* _RECORDS SUPPLIED_:
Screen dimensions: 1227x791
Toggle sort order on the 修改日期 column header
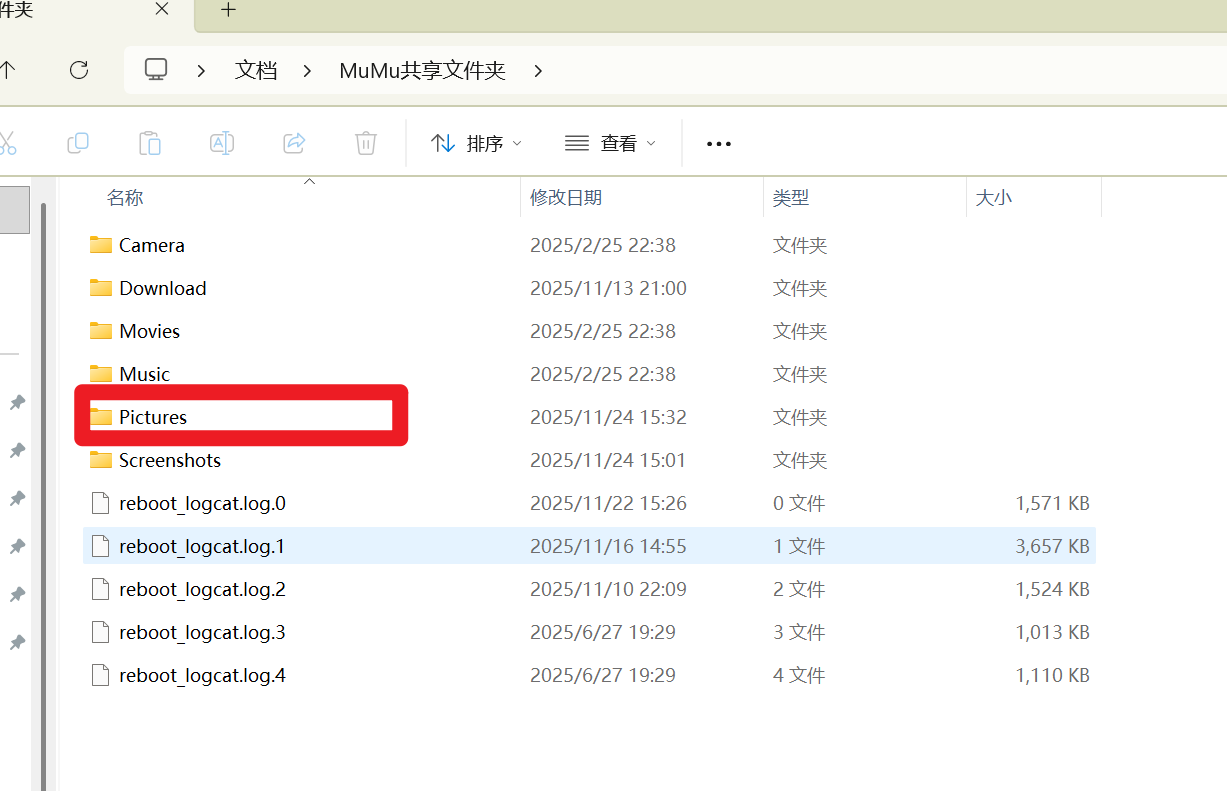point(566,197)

...

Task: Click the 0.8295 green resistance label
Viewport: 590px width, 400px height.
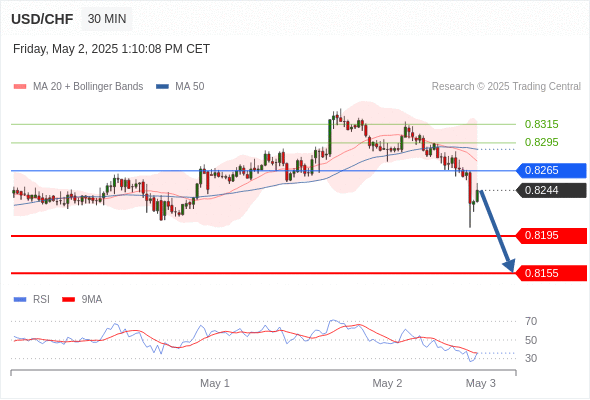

* _DIRECTIONS_: Go through the listing above and write out exactly the lines starting with the one holding "Task: Click the 0.8295 green resistance label" and running through the one holding "Viewport: 590px width, 400px height.", ends included, and no others.

* _RESPONSE TO THIS EXERCISE_:
Task: Click the 0.8295 green resistance label
Viewport: 590px width, 400px height.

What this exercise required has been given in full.